ASSIGNMENT: Each record below should be written out again exactly.

Dataset excerpts:
◇ ◇ ◇

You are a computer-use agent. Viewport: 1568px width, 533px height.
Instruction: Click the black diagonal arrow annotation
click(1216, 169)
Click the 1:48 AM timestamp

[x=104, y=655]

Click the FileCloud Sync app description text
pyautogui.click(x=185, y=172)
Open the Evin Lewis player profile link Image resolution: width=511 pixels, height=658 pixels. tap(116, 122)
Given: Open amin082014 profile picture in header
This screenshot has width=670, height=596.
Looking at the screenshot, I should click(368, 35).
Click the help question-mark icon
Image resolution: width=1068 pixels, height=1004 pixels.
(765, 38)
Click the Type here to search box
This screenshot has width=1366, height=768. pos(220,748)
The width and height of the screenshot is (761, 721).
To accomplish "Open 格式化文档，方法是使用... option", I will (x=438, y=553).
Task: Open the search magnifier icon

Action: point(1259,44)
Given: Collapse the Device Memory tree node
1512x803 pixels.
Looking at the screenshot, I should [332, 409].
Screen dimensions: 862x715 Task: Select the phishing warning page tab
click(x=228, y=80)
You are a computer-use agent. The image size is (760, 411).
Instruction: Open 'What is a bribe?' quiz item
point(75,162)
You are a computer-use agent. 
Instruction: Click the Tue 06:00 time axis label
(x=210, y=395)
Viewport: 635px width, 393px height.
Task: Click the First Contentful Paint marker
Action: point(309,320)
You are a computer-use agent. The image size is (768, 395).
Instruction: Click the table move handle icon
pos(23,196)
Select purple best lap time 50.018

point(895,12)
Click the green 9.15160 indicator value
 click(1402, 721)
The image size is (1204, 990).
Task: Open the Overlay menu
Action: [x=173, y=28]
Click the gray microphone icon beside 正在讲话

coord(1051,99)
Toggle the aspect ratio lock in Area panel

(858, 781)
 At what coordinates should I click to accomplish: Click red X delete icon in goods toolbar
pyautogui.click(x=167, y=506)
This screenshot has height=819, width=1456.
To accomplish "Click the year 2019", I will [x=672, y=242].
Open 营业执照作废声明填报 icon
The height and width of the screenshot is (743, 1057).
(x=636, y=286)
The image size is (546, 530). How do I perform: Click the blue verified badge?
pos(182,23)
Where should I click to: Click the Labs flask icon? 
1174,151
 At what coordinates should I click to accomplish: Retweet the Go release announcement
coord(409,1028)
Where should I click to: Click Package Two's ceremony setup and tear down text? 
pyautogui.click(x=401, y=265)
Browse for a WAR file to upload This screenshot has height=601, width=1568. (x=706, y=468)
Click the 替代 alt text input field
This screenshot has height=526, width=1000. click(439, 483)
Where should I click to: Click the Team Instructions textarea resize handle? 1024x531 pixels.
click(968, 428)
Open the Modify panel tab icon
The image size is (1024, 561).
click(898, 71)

◇ ◇ ◇

ANSWER FOR THE TASK:
You are a computer-use agent. Viewport: 1568px width, 533px height.
Instruction: Click the black diagonal arrow annotation
click(1216, 169)
Click the 1:48 AM timestamp

[x=104, y=655]

Click the FileCloud Sync app description text
pyautogui.click(x=185, y=172)
Open the Evin Lewis player profile link Image resolution: width=511 pixels, height=658 pixels. tap(116, 122)
Given: Open amin082014 profile picture in header
This screenshot has width=670, height=596.
Looking at the screenshot, I should click(368, 35).
Click the help question-mark icon
Image resolution: width=1068 pixels, height=1004 pixels.
(765, 38)
Click the Type here to search box
This screenshot has width=1366, height=768. pos(220,748)
The width and height of the screenshot is (761, 721).
To accomplish "Open 格式化文档，方法是使用... option", I will (x=438, y=553).
Task: Open the search magnifier icon

Action: point(1259,44)
Given: Collapse the Device Memory tree node
1512x803 pixels.
Looking at the screenshot, I should [332, 409].
Screen dimensions: 862x715 Task: Select the phishing warning page tab
click(x=228, y=80)
You are a computer-use agent. The image size is (760, 411).
Instruction: Open 'What is a bribe?' quiz item
point(75,162)
You are a computer-use agent. 
Instruction: Click the Tue 06:00 time axis label
(x=210, y=395)
Viewport: 635px width, 393px height.
Task: Click the First Contentful Paint marker
Action: point(309,320)
You are a computer-use agent. The image size is (768, 395).
Instruction: Click the table move handle icon
pos(23,196)
Select purple best lap time 50.018

point(895,12)
Click the green 9.15160 indicator value
 click(1402, 721)
The image size is (1204, 990).
Task: Open the Overlay menu
Action: [x=173, y=28]
Click the gray microphone icon beside 正在讲话

coord(1051,99)
Toggle the aspect ratio lock in Area panel

(858, 781)
 At what coordinates should I click to accomplish: Click red X delete icon in goods toolbar
pyautogui.click(x=167, y=506)
This screenshot has height=819, width=1456.
To accomplish "Click the year 2019", I will [x=672, y=242].
Open 营业执照作废声明填报 icon
The height and width of the screenshot is (743, 1057).
(x=636, y=286)
The image size is (546, 530). How do I perform: Click the blue verified badge?
pos(182,23)
Where should I click to: Click the Labs flask icon? 
1174,151
 At what coordinates should I click to accomplish: Retweet the Go release announcement
coord(409,1028)
Where should I click to: Click Package Two's ceremony setup and tear down text? 
pyautogui.click(x=401, y=265)
Browse for a WAR file to upload This screenshot has height=601, width=1568. (x=706, y=468)
Click the 替代 alt text input field
This screenshot has height=526, width=1000. click(439, 483)
Where should I click to: Click the Team Instructions textarea resize handle? 1024x531 pixels.
click(968, 428)
Open the Modify panel tab icon
The image size is (1024, 561).
click(898, 71)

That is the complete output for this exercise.